What needs to be done
When the line with "[Instagram Link] (607, 2448)" turns up below, begin repeating exactly, and carry on through the line with "partner-store (326, 1191)"; no pictures go into the copy.

Excerpted data

*****

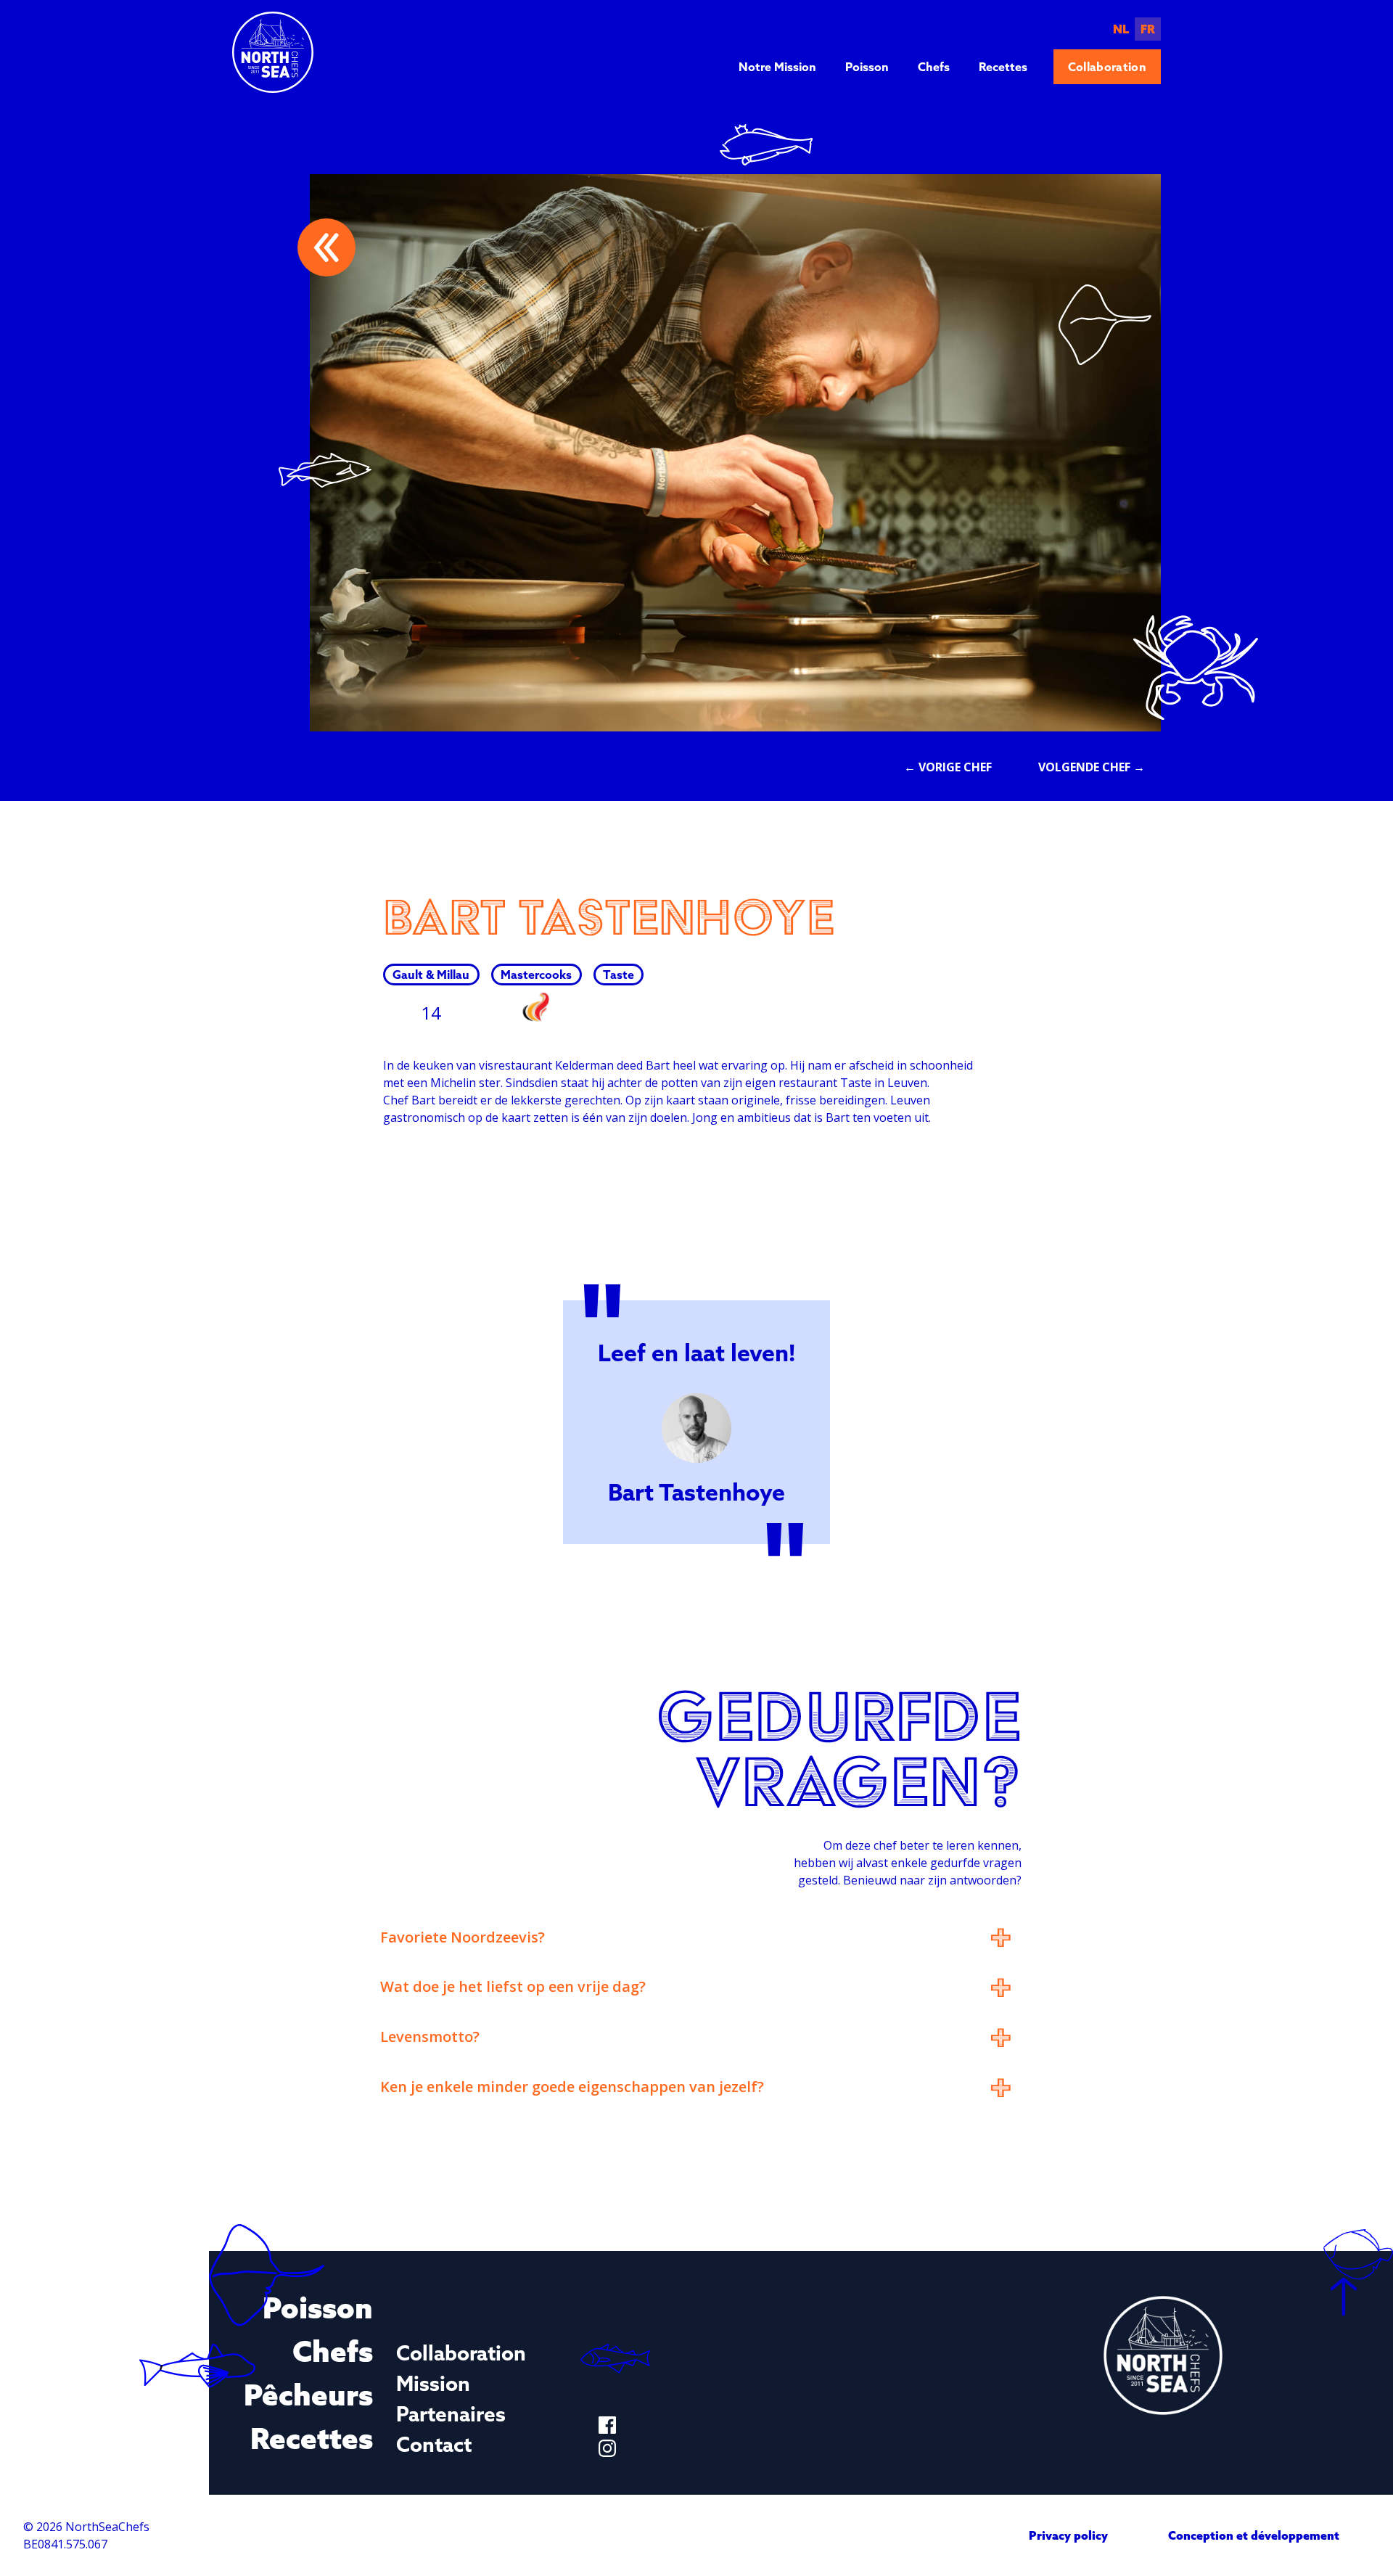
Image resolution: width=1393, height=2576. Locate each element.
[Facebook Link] (607, 2425)
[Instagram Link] (607, 2448)
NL (1121, 29)
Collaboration (1107, 67)
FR (1148, 29)
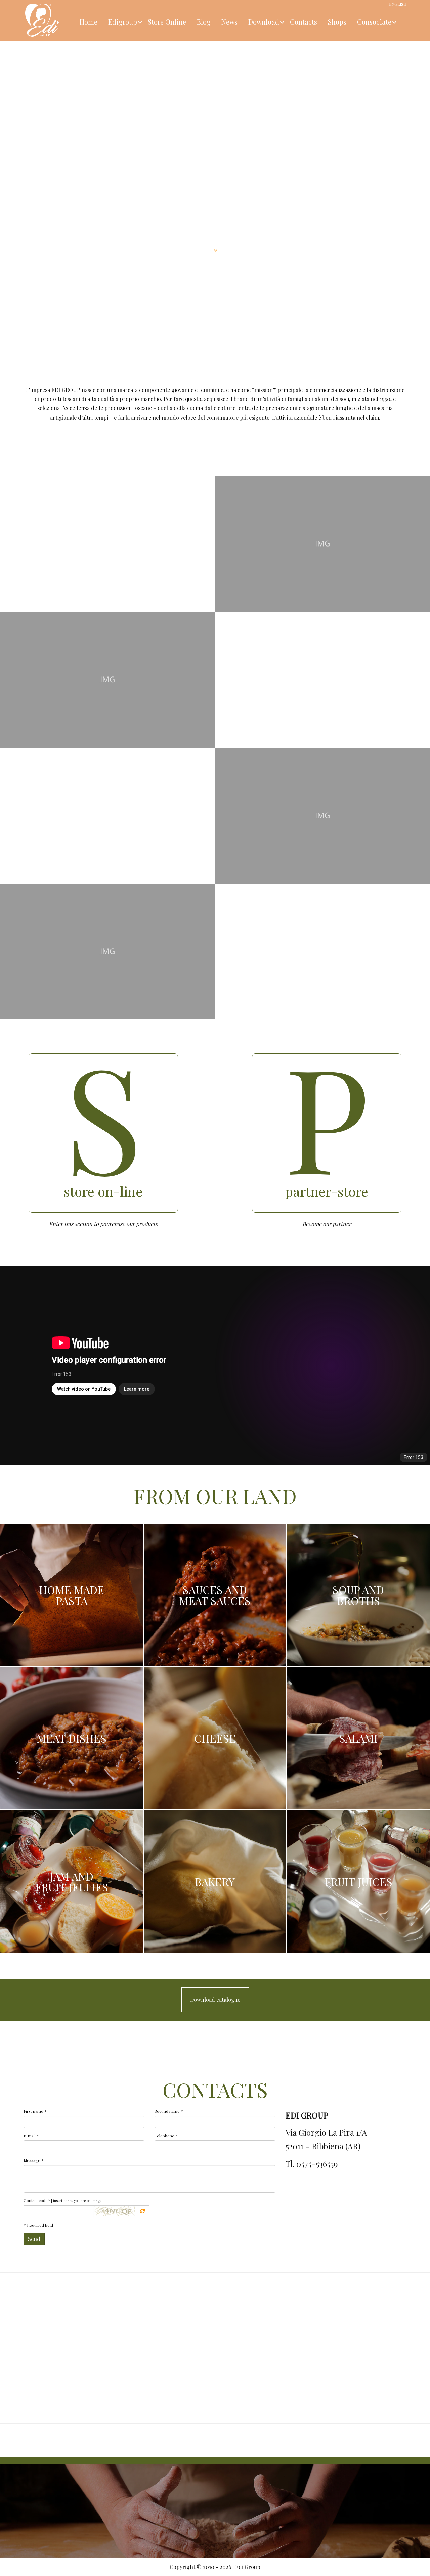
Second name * (169, 2111)
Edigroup (122, 21)
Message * (34, 2160)
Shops (337, 21)
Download (263, 21)
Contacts (303, 21)
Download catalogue (215, 1999)
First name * (35, 2111)
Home (88, 21)
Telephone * (166, 2135)
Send (34, 2238)
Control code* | (62, 2200)
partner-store (326, 1191)
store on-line (103, 1191)
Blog (204, 21)
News (229, 21)
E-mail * (31, 2135)
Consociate (374, 21)
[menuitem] (88, 20)
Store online (167, 21)
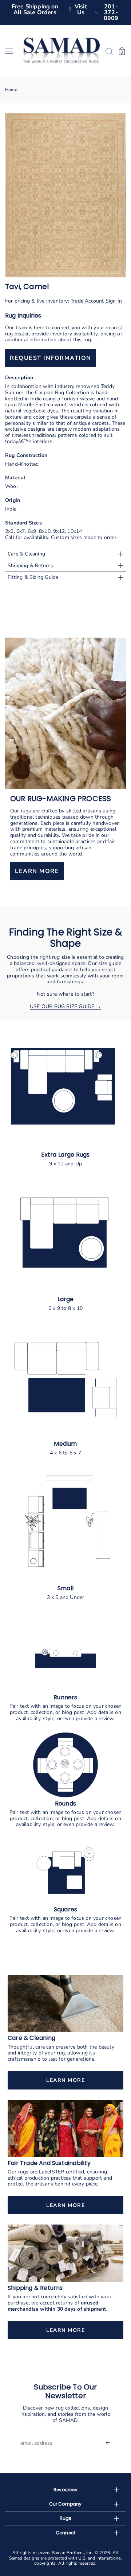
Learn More (65, 2080)
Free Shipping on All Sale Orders (35, 9)
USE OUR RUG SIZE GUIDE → (65, 1006)
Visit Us (81, 9)
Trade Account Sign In (96, 300)
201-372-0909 (111, 12)
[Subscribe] (108, 2443)
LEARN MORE (37, 872)
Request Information (50, 358)
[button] (11, 51)
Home (11, 90)
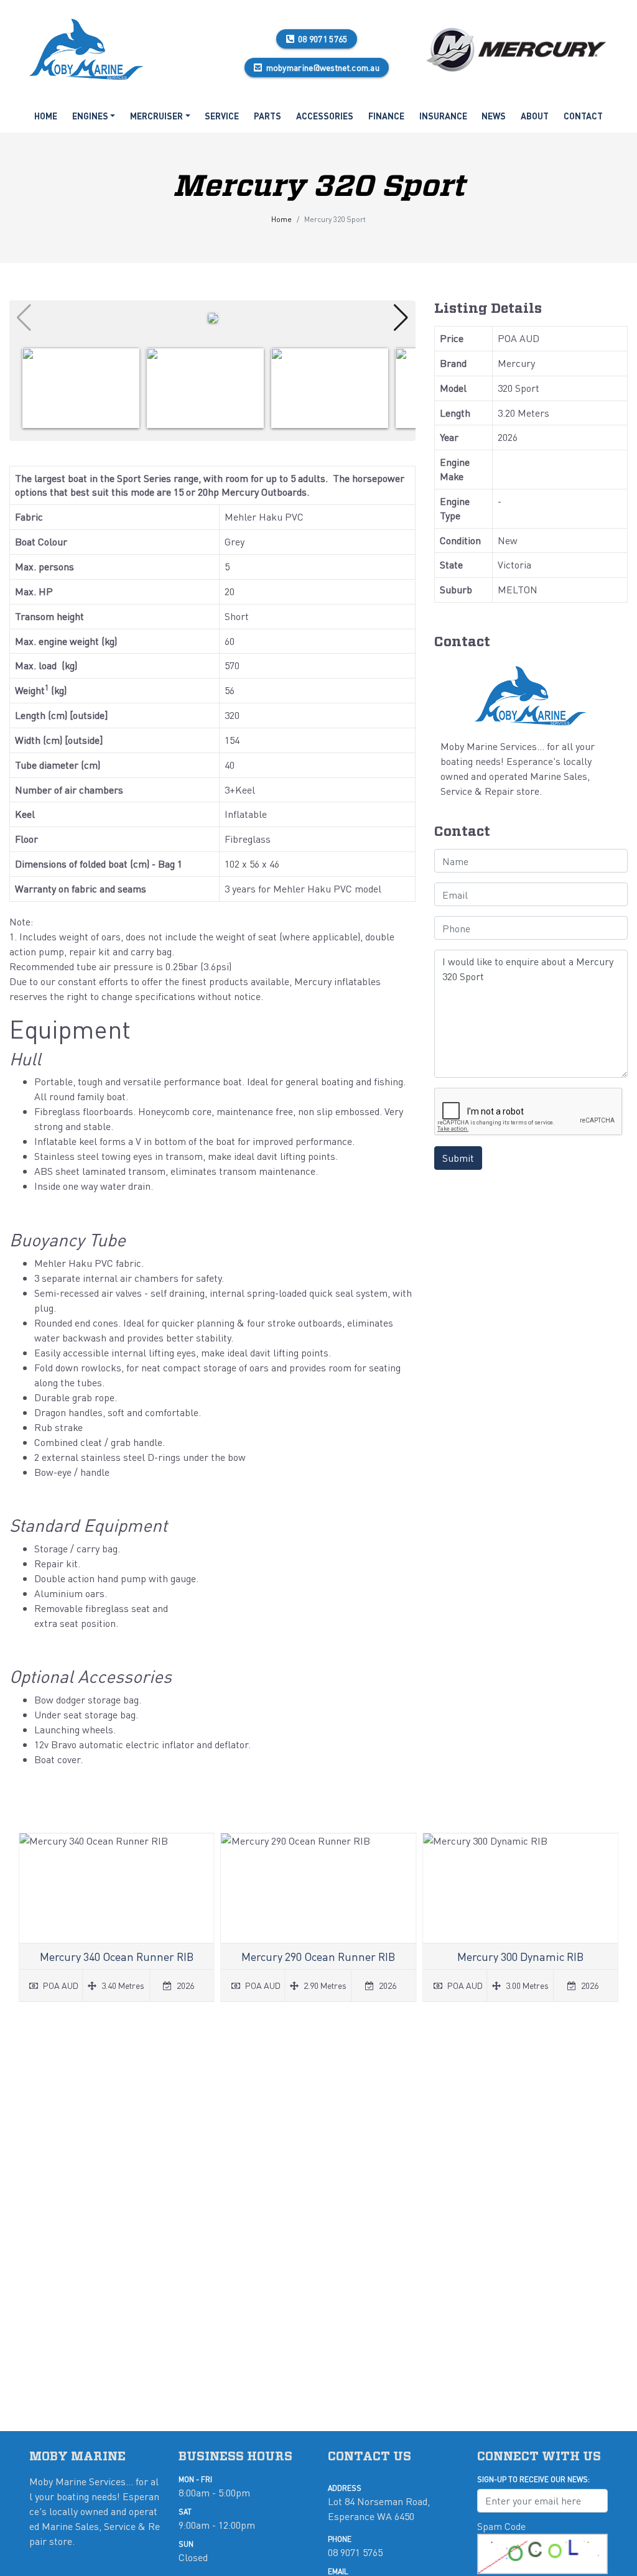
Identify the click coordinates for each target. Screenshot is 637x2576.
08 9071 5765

*****

The completed task
[Instagram Link] (607, 2448)
NL (1121, 29)
Collaboration (1107, 67)
FR (1148, 29)
Second name * (169, 2111)
Edigroup (122, 21)
Message * (34, 2160)
Shops (337, 21)
Download (263, 21)
Contacts (303, 21)
Download catalogue (215, 1999)
First name * (35, 2111)
Home (88, 21)
Telephone * (166, 2135)
Send (34, 2238)
Control code* | (62, 2200)
partner-store (326, 1191)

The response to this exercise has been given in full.